Bloodhound Books
- Bloodhound Books
- Parent company: Open Road Integrated Media
- Founded: 2014
- Founders: Betsy Freeman Fred Freeman
- Country of origin: England
- Headquarters location: Cambridge
- Fiction genres: Crime, mystery, thriller
- Official website: bloodhoundbooks.com

= Bloodhound Books =

Bloodhound Books is an independent book publisher specializing in crime fiction based in Cambridge, England and founded by Betsy Freeman, also known as Betsy Reavley, in 2014.

==Background==
Founder Betsy Freeman started out as a writer and, working alongside her husband Fred Freeman, chose to open Bloodhound Books as a publisher that would focus on one book genre, crime.

Bloodhound Books has sold approximately six million books worldwide.

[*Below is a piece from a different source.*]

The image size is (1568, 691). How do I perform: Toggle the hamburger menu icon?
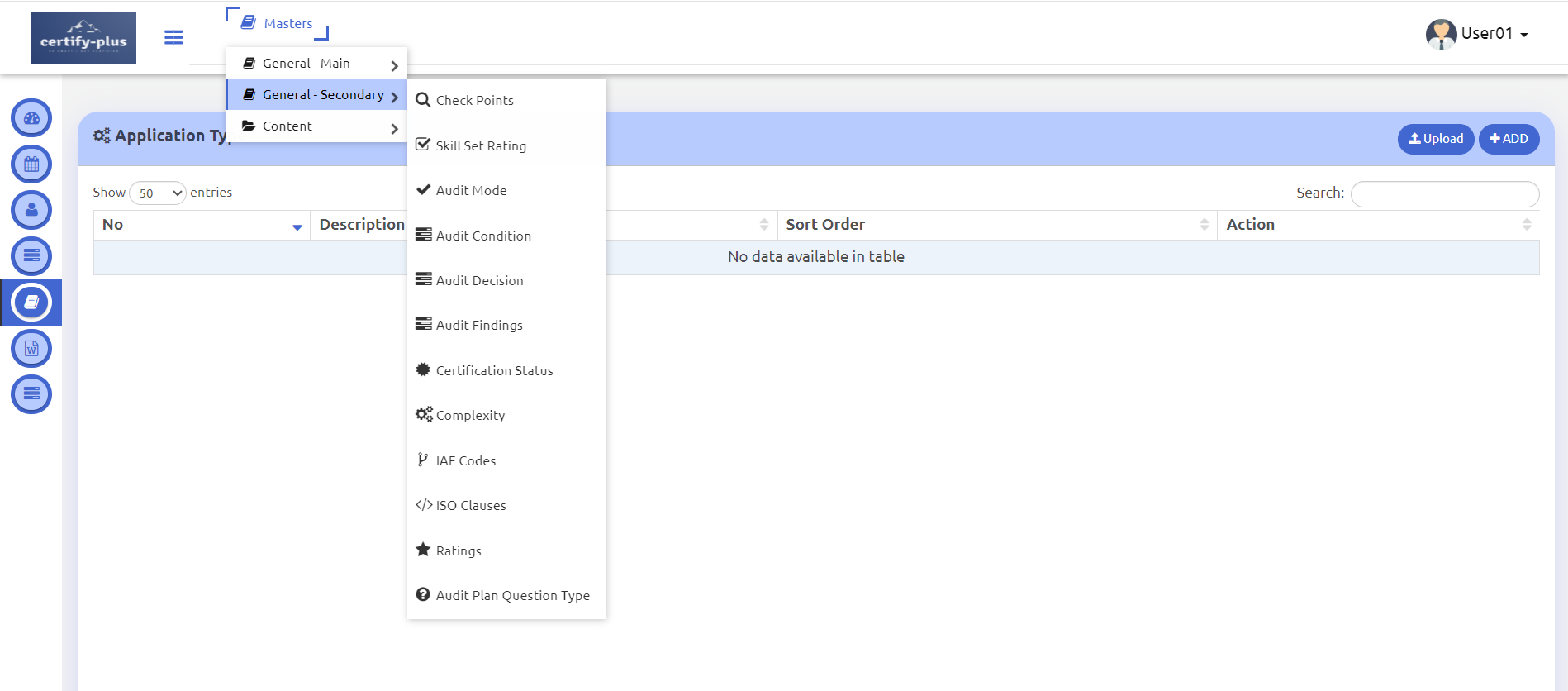tap(173, 37)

By Bloodhound Book's third year in business book sales reached over one million pounds.

==Parent company==
Open Road Integrated Media acquired Bloodhound Books in 2021.

==GlobalScribe==
Bloodhound Books founders Betsy Freeman and Fred Freeman founded GloablScribe in Cambridge, England in the 2020s, an artificial intelligence fiction translation service for both authors and publishers.

==Authors==
Bloodhound Books published authors and novels have included Songs of the Dead Road by Carolyn Newton, the thriller Cargo by author J.C. Maçek III, Anita Waller, writer of the psychological thrillers Beautiful and 34 Days and The Dead Detective by bestselling novelist Alan Russell.